After 1600 Years, Monks Ejected From Mar Behnam by Islamists

Thomas L. McDonald
The Mar Behnam Monastery (The Monastery of the Martyrs Saint Behnam and his Sister Sarah) was built in the 4th century as an act of penance by Sennacherib II. The Assyrian king had Behnam and Sarah, his son and daughter, executed for converting to Christianity, but later converted and repented.

From that time until this month, the site in Bakhdida has been maintained and expanded by monks of the Syriac faith, which was brought into the Catholic Church in the 18th century.

That has all ended.

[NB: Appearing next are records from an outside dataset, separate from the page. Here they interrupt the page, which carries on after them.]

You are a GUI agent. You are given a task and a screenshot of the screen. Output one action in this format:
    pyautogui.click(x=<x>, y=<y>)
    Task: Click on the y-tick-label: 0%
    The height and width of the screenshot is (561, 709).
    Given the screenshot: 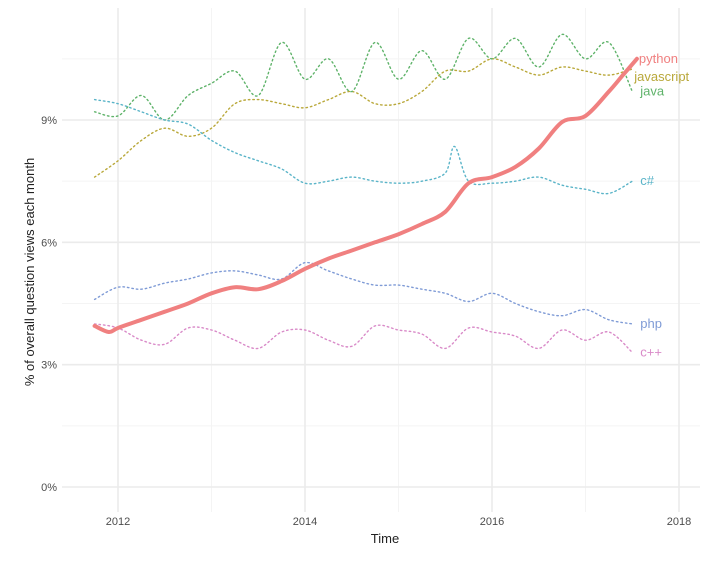 What is the action you would take?
    pyautogui.click(x=49, y=488)
    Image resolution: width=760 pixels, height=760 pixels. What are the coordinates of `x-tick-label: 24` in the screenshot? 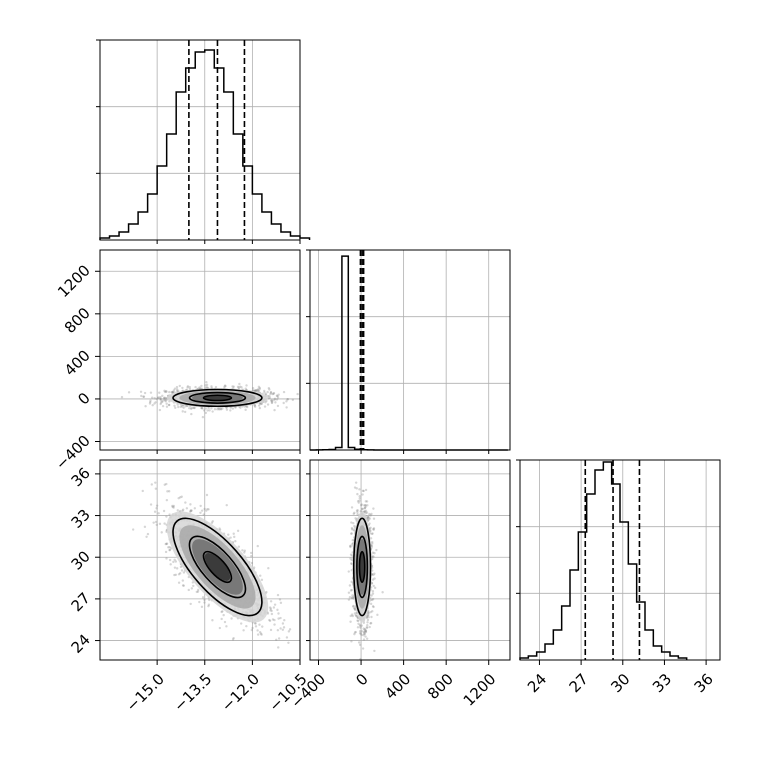 It's located at (537, 683).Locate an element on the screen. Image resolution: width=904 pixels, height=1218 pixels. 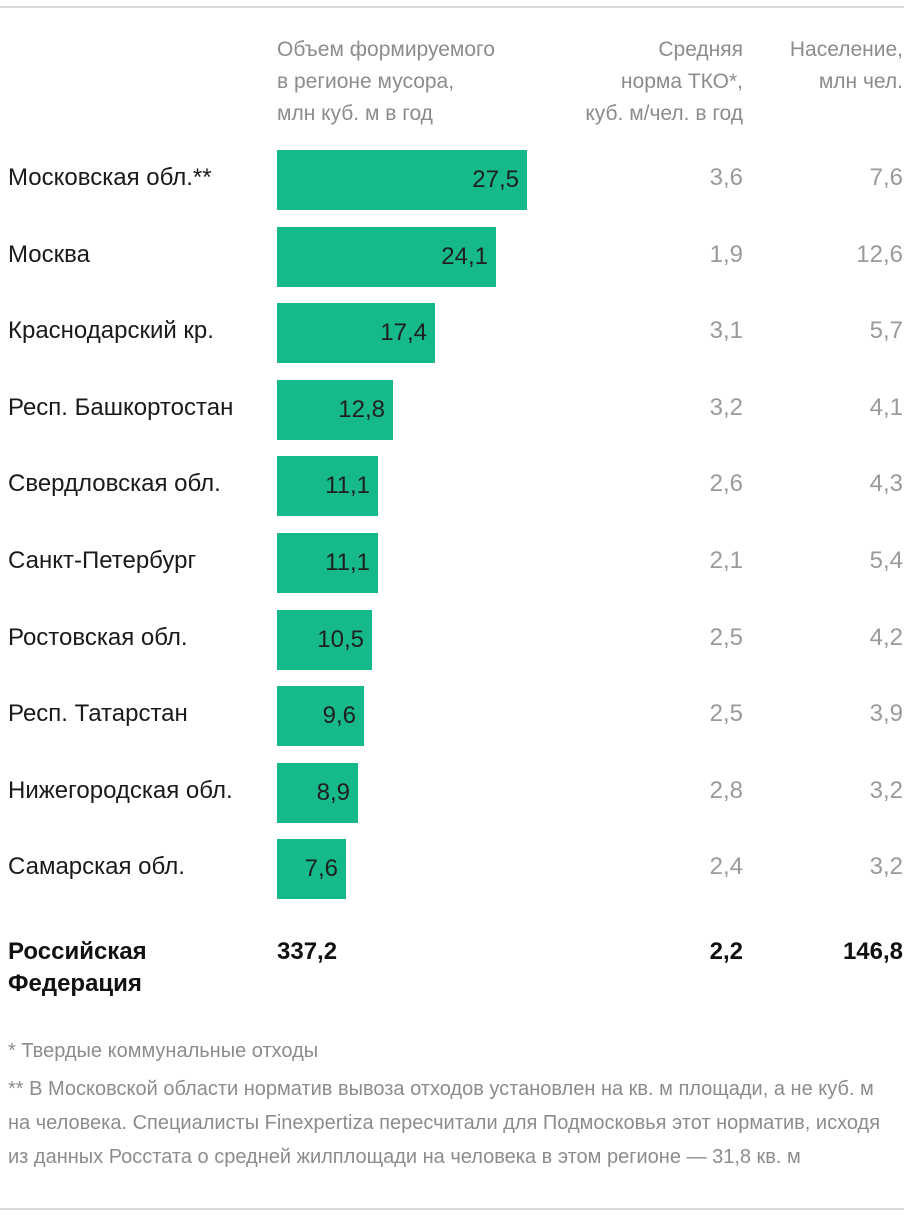
table-row: Респ. Татарстан 9,6 2,5 3,9 is located at coordinates (452, 717).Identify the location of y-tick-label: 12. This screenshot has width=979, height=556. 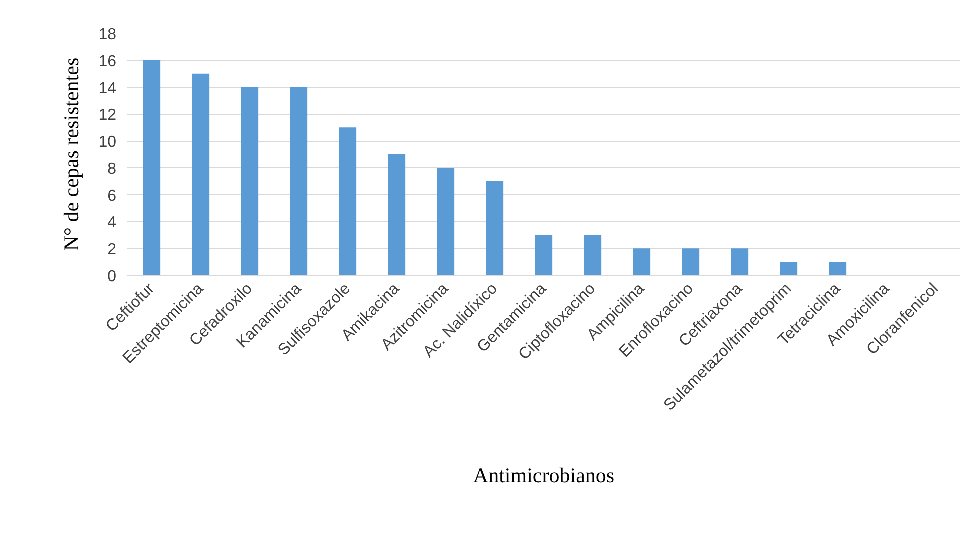
(108, 116).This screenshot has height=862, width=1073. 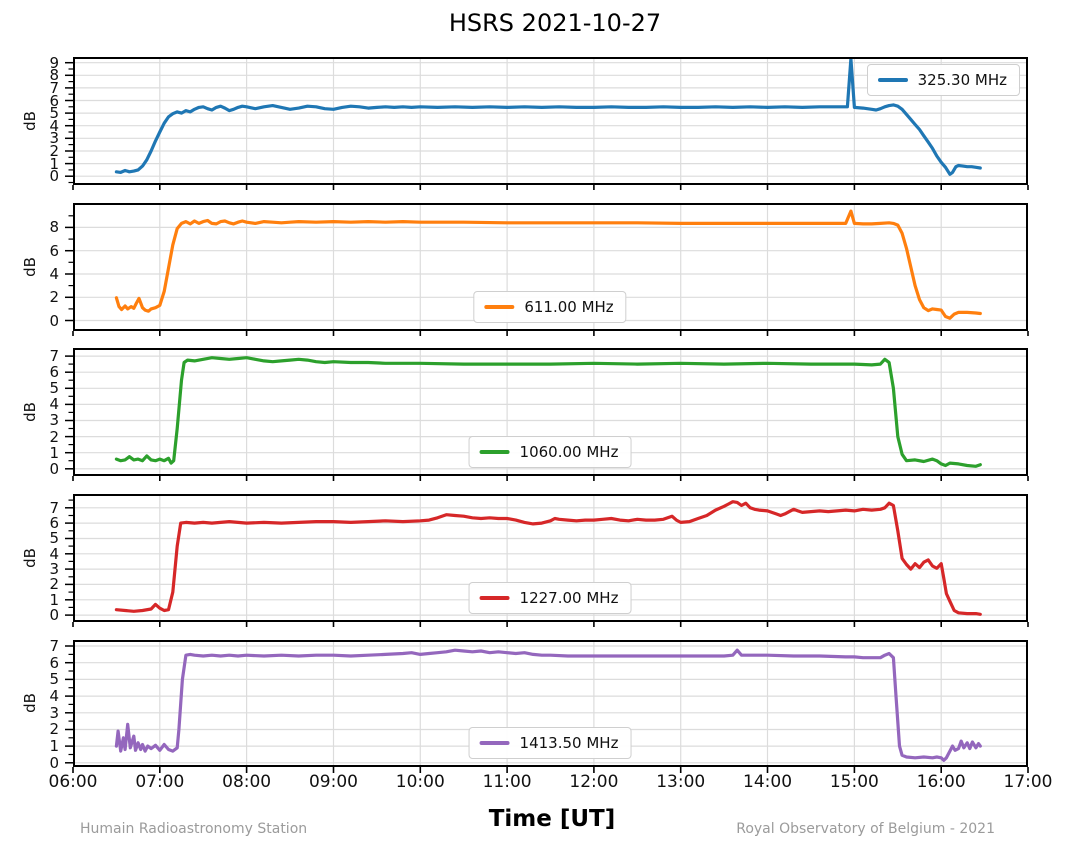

The monks were visited by ISIS forces and simply thrown out, not even allowed to take their relics:

A member of the Syriac clergy quoted the militants as telling the monastery’s residents: “You have no place here any more, you have to leave immediately.”

He said the monks asked to be allowed to save some of the monastery’s relics but the fighters refused.

Local Christian residents told AFP news agency that the monks walked for several miles before they were picked up by Kurdish fighters.

Earlier this month, Isis issued an ultimatum in Mosul, citing a historic contract known as “dhimma,” under which non-Muslims in Islamic societies who refuse to convert are offered protection if they pay a fee, called a “jizya”.

And thus another deeply rooted feature of Middle Eastern Christianity–one present centuries before Mohammed–is yanked out root and branch by savages.